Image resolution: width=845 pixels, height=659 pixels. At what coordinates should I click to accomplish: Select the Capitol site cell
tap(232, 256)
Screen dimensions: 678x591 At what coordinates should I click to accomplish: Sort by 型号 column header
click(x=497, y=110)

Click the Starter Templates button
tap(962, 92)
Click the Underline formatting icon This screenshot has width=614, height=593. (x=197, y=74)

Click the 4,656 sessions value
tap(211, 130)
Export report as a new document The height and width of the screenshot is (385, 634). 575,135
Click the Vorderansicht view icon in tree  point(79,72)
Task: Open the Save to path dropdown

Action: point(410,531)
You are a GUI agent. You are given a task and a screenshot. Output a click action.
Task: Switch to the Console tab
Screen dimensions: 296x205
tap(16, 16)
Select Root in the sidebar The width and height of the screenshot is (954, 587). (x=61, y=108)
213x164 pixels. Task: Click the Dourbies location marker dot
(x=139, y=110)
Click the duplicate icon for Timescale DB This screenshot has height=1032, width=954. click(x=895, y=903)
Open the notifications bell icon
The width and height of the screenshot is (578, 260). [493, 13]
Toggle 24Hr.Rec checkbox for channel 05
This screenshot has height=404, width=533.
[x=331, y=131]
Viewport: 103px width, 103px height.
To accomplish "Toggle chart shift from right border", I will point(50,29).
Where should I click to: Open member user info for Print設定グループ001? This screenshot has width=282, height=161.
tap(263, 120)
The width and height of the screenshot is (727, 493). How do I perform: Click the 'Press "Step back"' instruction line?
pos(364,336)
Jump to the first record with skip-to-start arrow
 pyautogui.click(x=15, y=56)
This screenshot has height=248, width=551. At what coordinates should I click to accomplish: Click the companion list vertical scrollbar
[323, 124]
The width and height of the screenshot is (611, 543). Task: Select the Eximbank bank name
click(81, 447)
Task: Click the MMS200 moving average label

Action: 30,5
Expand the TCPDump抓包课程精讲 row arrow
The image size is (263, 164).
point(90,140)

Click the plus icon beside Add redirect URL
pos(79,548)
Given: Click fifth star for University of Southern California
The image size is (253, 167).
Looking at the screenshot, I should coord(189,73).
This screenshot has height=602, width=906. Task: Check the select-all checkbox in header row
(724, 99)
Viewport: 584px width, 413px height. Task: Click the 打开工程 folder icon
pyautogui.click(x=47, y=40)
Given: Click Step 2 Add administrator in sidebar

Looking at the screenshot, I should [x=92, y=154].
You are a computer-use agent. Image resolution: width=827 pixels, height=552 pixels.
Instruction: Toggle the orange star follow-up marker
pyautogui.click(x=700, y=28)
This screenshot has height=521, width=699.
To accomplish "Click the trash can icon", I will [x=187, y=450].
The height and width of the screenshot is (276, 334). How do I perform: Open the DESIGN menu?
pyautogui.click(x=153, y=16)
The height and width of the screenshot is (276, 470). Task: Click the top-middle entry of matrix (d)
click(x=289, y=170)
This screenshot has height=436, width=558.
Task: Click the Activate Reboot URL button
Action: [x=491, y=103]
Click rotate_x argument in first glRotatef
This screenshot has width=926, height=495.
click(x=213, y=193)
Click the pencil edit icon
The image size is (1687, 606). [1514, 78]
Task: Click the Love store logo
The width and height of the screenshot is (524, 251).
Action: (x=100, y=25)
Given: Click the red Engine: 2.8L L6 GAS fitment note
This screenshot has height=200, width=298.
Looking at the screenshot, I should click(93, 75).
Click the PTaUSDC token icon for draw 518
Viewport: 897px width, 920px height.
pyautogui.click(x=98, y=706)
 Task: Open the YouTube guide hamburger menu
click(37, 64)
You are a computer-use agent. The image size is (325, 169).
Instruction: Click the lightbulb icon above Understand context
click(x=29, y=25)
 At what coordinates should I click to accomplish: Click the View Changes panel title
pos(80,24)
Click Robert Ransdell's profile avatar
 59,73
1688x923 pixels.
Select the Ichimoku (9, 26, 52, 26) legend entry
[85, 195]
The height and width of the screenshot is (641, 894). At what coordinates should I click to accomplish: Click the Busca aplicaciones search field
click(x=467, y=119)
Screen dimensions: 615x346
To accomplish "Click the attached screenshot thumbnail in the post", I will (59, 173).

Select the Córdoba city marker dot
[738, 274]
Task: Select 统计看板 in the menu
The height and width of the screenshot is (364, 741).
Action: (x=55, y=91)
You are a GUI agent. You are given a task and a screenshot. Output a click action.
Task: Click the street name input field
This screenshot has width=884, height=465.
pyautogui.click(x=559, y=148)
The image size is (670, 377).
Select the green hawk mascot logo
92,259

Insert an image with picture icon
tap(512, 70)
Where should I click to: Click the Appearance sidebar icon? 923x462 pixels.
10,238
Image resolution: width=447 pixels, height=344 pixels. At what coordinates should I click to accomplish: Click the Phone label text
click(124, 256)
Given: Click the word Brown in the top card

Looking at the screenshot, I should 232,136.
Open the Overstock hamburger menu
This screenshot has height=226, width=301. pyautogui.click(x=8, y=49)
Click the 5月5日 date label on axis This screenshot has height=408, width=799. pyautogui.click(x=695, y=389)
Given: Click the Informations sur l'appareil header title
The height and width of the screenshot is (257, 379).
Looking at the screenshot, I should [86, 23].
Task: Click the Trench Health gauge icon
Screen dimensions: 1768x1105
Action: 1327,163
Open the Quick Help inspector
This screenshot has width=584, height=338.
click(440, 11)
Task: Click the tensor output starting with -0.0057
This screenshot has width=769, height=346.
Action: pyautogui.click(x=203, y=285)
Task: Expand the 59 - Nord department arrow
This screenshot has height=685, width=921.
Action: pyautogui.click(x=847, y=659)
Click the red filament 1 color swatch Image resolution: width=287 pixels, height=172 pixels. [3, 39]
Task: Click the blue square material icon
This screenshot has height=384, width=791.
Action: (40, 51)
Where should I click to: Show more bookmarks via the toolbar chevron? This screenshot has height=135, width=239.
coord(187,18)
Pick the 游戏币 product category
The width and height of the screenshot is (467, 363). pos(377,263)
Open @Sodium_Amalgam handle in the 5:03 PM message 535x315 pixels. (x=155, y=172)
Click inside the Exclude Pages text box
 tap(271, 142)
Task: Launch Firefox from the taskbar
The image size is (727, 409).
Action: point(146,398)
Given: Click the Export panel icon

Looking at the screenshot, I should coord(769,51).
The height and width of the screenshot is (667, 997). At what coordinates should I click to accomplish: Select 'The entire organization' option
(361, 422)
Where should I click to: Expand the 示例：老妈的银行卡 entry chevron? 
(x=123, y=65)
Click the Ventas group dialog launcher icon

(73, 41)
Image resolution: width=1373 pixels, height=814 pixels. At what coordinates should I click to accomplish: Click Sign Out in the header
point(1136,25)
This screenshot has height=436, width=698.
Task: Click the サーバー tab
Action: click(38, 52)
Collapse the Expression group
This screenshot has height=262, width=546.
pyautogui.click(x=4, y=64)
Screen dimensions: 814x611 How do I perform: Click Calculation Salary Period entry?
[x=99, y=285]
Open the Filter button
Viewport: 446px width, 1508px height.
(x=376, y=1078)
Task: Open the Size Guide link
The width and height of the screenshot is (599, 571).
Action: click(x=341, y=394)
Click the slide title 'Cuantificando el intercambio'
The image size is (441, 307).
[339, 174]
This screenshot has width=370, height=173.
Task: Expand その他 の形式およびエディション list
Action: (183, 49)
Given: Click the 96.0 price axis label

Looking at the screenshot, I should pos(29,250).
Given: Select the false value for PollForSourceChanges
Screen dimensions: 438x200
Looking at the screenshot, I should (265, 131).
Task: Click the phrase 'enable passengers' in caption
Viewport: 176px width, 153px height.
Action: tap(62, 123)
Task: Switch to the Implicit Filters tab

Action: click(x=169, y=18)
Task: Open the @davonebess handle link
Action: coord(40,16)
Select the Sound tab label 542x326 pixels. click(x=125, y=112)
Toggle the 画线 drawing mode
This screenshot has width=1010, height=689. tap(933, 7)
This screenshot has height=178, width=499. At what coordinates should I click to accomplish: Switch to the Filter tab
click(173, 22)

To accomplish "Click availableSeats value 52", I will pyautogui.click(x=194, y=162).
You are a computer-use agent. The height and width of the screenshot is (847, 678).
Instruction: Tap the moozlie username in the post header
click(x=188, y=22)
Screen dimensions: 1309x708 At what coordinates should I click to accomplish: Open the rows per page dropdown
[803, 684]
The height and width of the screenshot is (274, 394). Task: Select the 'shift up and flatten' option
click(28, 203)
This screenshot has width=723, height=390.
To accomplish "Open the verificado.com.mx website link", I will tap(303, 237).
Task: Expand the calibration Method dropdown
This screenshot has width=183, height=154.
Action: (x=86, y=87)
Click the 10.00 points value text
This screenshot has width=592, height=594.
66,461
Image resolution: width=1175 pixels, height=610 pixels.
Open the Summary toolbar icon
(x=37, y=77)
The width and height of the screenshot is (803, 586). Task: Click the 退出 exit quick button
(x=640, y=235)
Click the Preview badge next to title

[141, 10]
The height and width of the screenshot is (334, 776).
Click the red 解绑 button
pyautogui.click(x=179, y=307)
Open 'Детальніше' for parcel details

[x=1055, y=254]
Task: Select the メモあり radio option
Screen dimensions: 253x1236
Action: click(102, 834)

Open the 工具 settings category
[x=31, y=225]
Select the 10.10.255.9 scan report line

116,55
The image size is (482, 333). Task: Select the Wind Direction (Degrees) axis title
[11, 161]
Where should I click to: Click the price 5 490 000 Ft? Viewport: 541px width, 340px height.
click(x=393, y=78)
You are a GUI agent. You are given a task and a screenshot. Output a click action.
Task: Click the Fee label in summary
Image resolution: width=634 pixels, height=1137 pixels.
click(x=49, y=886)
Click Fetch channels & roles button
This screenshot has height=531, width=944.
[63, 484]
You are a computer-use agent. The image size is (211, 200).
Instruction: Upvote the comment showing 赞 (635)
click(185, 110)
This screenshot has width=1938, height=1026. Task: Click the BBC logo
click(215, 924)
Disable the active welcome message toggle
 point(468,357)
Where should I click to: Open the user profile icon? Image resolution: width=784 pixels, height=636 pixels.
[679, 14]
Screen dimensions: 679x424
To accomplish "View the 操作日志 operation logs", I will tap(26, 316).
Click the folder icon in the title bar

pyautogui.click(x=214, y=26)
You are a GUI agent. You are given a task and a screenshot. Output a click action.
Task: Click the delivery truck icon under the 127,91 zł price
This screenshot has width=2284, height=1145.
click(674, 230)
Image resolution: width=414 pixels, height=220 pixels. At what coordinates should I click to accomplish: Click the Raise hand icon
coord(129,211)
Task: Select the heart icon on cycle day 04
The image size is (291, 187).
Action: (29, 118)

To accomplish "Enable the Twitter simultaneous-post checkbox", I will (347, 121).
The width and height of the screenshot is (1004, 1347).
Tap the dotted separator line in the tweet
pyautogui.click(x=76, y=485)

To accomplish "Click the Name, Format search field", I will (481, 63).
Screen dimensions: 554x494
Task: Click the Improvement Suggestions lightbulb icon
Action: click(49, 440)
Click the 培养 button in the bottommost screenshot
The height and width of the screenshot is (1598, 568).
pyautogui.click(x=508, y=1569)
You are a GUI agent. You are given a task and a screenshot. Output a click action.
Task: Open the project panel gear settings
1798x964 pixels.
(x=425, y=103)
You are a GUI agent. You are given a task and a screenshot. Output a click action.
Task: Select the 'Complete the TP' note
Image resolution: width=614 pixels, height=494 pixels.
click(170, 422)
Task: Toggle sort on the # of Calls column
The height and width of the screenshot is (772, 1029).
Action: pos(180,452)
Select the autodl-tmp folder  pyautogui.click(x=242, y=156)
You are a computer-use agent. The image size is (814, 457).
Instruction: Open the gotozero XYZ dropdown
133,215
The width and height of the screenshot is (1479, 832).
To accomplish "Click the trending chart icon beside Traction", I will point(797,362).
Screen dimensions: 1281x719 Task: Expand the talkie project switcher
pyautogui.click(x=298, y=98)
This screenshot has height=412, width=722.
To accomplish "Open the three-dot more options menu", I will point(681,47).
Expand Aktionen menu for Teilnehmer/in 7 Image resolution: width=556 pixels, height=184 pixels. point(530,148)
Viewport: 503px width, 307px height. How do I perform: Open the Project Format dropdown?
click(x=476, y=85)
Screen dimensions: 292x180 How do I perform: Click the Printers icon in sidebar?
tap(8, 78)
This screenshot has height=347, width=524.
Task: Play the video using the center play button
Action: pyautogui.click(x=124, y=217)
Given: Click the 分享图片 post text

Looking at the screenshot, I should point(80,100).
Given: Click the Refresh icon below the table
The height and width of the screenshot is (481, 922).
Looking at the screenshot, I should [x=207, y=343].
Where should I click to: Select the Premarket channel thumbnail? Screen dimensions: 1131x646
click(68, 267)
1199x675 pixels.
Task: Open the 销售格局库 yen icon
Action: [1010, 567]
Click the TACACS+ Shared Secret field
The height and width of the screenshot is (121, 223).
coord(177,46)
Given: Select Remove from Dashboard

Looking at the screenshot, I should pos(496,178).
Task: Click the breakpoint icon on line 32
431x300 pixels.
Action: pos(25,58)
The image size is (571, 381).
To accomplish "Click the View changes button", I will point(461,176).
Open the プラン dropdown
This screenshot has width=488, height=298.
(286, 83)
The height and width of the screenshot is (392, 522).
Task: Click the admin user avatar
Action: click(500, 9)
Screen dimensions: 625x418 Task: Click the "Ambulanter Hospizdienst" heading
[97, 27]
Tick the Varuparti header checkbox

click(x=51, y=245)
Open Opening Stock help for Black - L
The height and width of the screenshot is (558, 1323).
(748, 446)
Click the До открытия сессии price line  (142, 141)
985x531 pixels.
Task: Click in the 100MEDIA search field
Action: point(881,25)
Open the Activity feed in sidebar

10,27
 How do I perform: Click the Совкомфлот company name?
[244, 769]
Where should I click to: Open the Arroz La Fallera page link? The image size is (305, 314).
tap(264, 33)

- [ABOUT THIS TASK]:
Copy out, from the data above, each line where the string "computer" is present.

- [ANSWER SPACE]:
You are a computer-use agent. Image resolution: width=827 pixels, height=552 pixels.
You are a computer-use agent. The image size is (325, 169).
You are a computer-use agent. The height and width of the screenshot is (847, 678).
You are a computer-use agent. The image size is (211, 200).
You are a computer-use agent. The image size is (814, 457).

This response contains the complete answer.